Why Research Supports the Practice (of a Placebo Effect)
Several investigators interviewed by Neurology Today said new research has identified brain mechanisms that enable the placebo effect to produce significant relief, especially for certain neurologically mediated disorders.
Nico J. Diederich, MD, and Christopher G. Goetz, MD, reported in an August paper in Neurology, for example, that “a positive placebo response is seen in up to 50 percent of patients with Parkinson disease [PD], pain syndromes and depression enrolled in placebo-controlled clinical trials.”
The effect was so strong that changes on PET of patients with PD who received a placebo were equal to changes in patients who received actual medication. The authors summarized evidence that the expectation of benefit produced improvement in parkinsonism through dopaminergic activation of the striatum, and through changes in cell firings of the subthalamic nucleus.

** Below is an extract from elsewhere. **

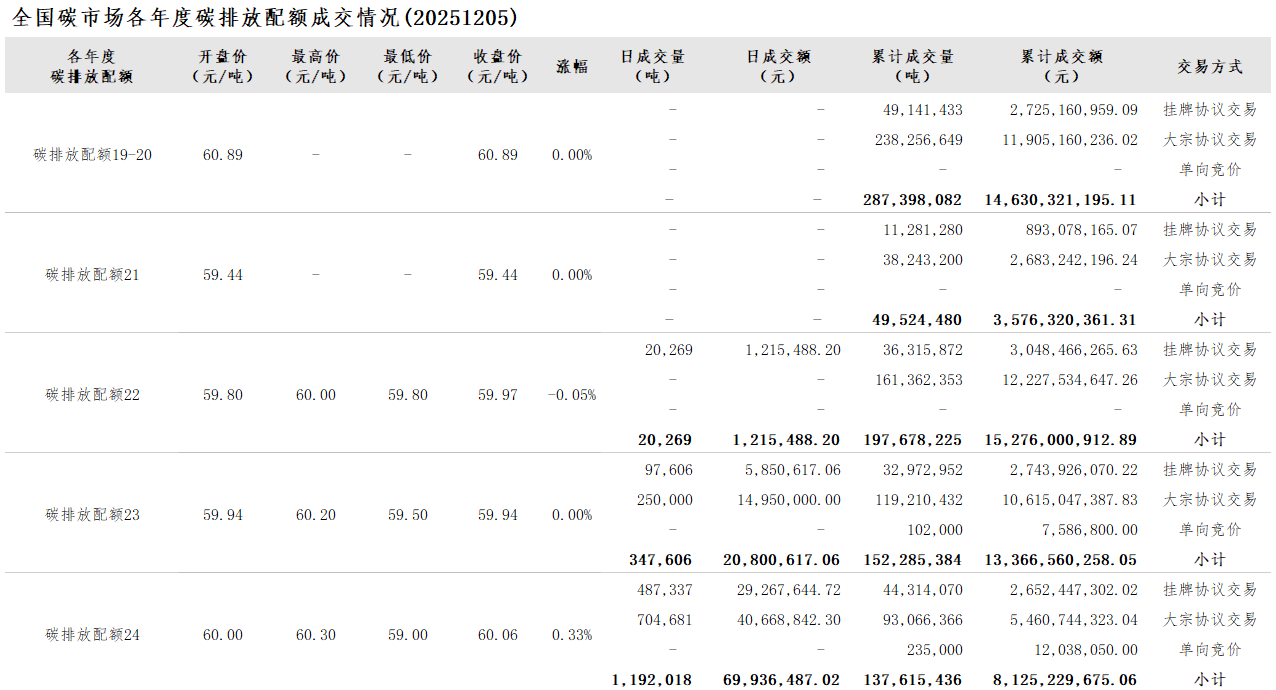Click the -0.05% change value

572,395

Dr. Goetz, director of the Movement Disorders Center at Rush University Medical Center in Chicago, also described evidence of placebo-associated improvement in PD in two 2008 articles in the journal Movement Disorders.
“We've seen placebo responses for both parkinsonism and for dyskinesia, which is a bit of a confound because if the placebo effect involved a simple neurochemical augmentation of dopamine, one would expect PD to get better, but that the dyskinesia, which is a hyperdopinergic behavior, might actually get worse,” Dr. Goetz said. “That did not occur. When the target behavior under study was parkinsonism, we found improvement in parkinsonism with placebo treatment. When the target behavior under study was dyskinesia, we found improvement in dyskinesia with placebo treatment. This dichotomy suggests there might be other nuclei or other neurochemcials involved in placebo-associated improvement.”

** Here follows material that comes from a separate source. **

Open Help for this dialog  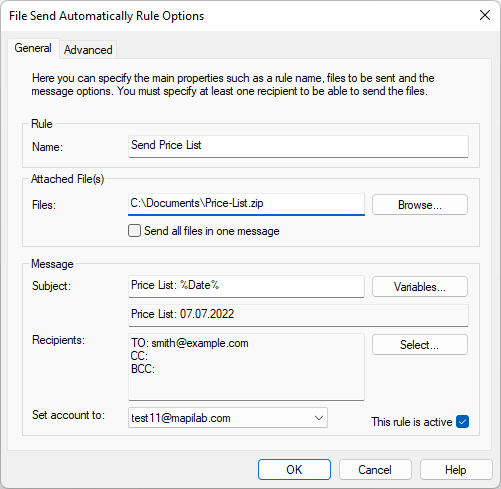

The data they summarized on placebo-mediated pain relief and its relationship to endogenous opioid release suggested that it is triggered primarily by activation of the rostral anterior cingulate cortex — a process that can be reversed by opioid antagonists.
The authors of a 2001 study in Science found that some PD patients who received a placebo displayed brain changes identical to those produced by levodopa, which boosts brain levels of dopamine.
“PD is a condition where you're supposed to lose most of your dopamine, and yet these people could release a substantial amount of dopamine,” said lead author A. Jon Stoessl, MD, professor of neurology and director of Pacific Parkinson's Research Centre at the University of British Columbia in Vancouver. “Based on PET, a substantial amount (of dopamine) is being released. It could be a 10-fold increase. It's equivalent to what you would see after giving a healthy person amphetamines.”
Like Dr. Goetz, Dr. Stoessl believes that the expectation of benefit plays a key role in the placebo effect, with PET and fMRI suggesting that this process is driven largely by the dorsolateral prefrontal, orbitofrontal, and anterior cingulate cortices. While this may be related to dopamine release, Dr. Stoessl doesn't believe dopamine plays the primary role.
“It may have a permissive effect in that once you've activated reward circuitry, you've laid the foundation for getting better,” he said. “That may open the way for other disease-specific pathways.”
A review of articles about the placebo effect published online in June in advance of the November print edition of Brain echoes Dr. Stoessl's interpretation, observing that a patient's expectancy of improvement may influence outcomes as much as some active interventions. “Maximizing this expectancy effect is important for clinicians to optimize the health of their patient,” the article stated.